Segment Start: RECORDED INFORMATION

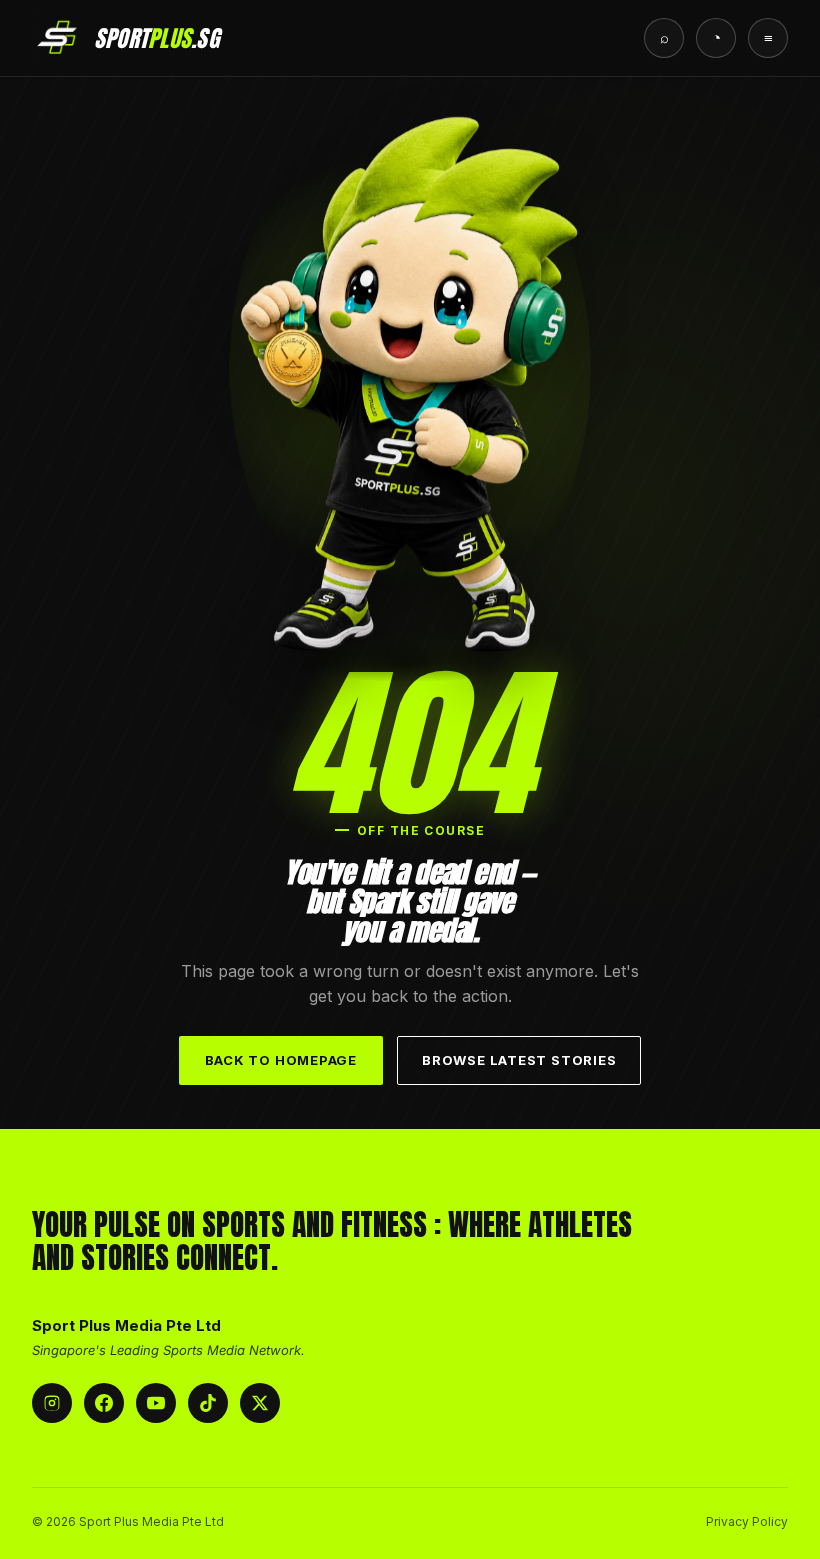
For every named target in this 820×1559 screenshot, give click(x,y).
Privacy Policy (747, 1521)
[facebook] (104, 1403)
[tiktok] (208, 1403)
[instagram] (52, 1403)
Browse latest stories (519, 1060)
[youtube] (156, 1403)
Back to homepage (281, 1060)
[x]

Segment End: RECORDED INFORMATION

**YOUR OBJECTIVE:**
All lines from the one containing "[facebook] (104, 1403)" through the last line of the data, both included, are to be retyped exactly, and no other line belongs in the answer.

**RESPONSE TO THIS EXERCISE:**
[facebook] (104, 1403)
[tiktok] (208, 1403)
[instagram] (52, 1403)
Browse latest stories (519, 1060)
[youtube] (156, 1403)
Back to homepage (281, 1060)
[x]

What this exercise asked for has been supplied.